France

la détention du policier a été prolongée

L’interpellation policière du policier, soupçonné d’avoir abattu deux personnes dimanche soir sur le Pont Neuf dans le 1er arrondissement de Paris, a été prolongée mardi 26 avril, a appris franceinfo auprès du parquet de Paris. L’officier a été interpellé par la police lundi après-midi pour “violences volontaires ayant entraîné sa mort sans intention d’y renoncer”.

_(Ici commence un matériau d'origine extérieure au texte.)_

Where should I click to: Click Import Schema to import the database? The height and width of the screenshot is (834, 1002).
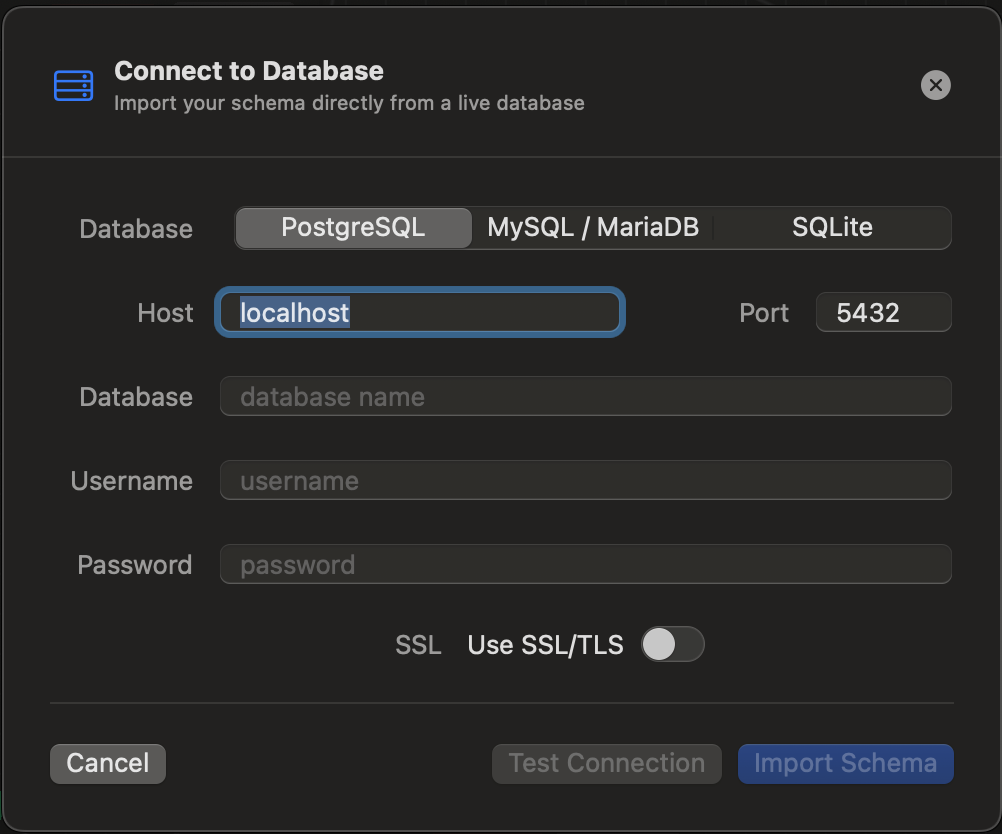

La garde à vue a été décidée “notamment en raison de la gravité des conséquences du tir de l’intéressé et afin de vérifier précisément les conditions d’utilisation de son arme”. Au total, cinq policiers ont été entendus par l’Inspection nationale de la police (IGPN) dans le cadre d’une enquête pour refus d’obtempérer. Sur place, un chauffeur de taxi, qui dit avoir été témoin de toute la scène, a indiqué que les policiers étaient en position de légitime défense.

Le parquet de Paris a ouvert une enquête pour “tentative de meurtre avec préméditation d’une autorité publique” sur les passagers du véhicule et l’a confiée à la 2ème DPJ, mais a également ouvert une enquête pour “violences volontaires ayant entraîné la mort sans intention de a donné » et saisi l’IGPN concernant le tir sur un policier, comme l’exige la loi, car la police enquête à chaque fois qu’un policier utilise son arme de service. “Des recherches techniques et scientifiques ont également été demandées afin de révéler les circonstances entourant les tirs qui ont entraîné la mort et des blessures des passagers du véhicule”, a ajouté le parquet.

Dimanche soir, vers 23h45, un équipage de cinq policiers a voulu contrôler un véhicule qu’ils jugeaient “suspect”, a appris franceinfo de source policière. Ce véhicule, dont les avertissements étaient inclus, était garé dans le mauvais sens du quai des Orfèvres sur l’Ile de la Cité. La police a suspecté un trafic de drogue et s’est rendue à la voiture pour contrôler les passagers. Ils se sont installés de part et d’autre de la Volkswagen Polo gris foncé, mais “le véhicule a démarré, puis s’est précipité sur l’un des employés, qui s’est éloigné pour l’éviter”, a précisé la source.

L’un des employés, âgé de 24 ans et équipé d’un fusil d’assaut G36, a alors ouvert le feu sur le véhicule, qui se dirigeait en direction du Pont-Neuf et du quai du Louvre, de l’autre côté de la Seine. . Selon les premiers éléments de l’enquête, il aurait utilisé “une dizaine de balles” tirées à travers le pare-brise. Ces coups ont arrêté la voiture. La voiture termine sa course sur le Pont-Neuf.

Les trois personnes à bord du véhicule ont été blessées et ont subi au total “cinq ou six coups”, selon les premières constatations. Lorsque les pompiers et Samuto sont arrivés sur les lieux vers minuit, le conducteur était « inerte » au volant, le passager avant était allongé par terre à droite de la voiture, et le passager arrière, blessé à la main droite, était assis sur le pont loin des autres. Il est inconnu de la police.

Le conducteur et le passager avant ne peuvent pas être réanimés, comme l’ont confirmé le parquet de Paris à franceinfo et France Télévisions. Ils avaient 25 et 31 ans. Le passager à l’arrière, un Français de 42 ans, a été transporté à l’hôpital de la Salpêtrière, où il devait être opéré, selon une source proche, mais le parquet a indiqué lundi que son pronostic vital n’était pas justifié.

Les enquêteurs sont arrivés sur les lieux à 1 h du matin dimanche soir et ont commencé leurs conclusions. Selon une source proche, la mitrailleuse a été scellée, les policiers ont été désarmés, le tireur a fait l’objet d’un dépistage de drogue et d’alcool selon les exigences de la procédure, tous ont été examinés puis tous ont été conduits à l’IGPN avant 5 heures du matin. A entendre lundi matin.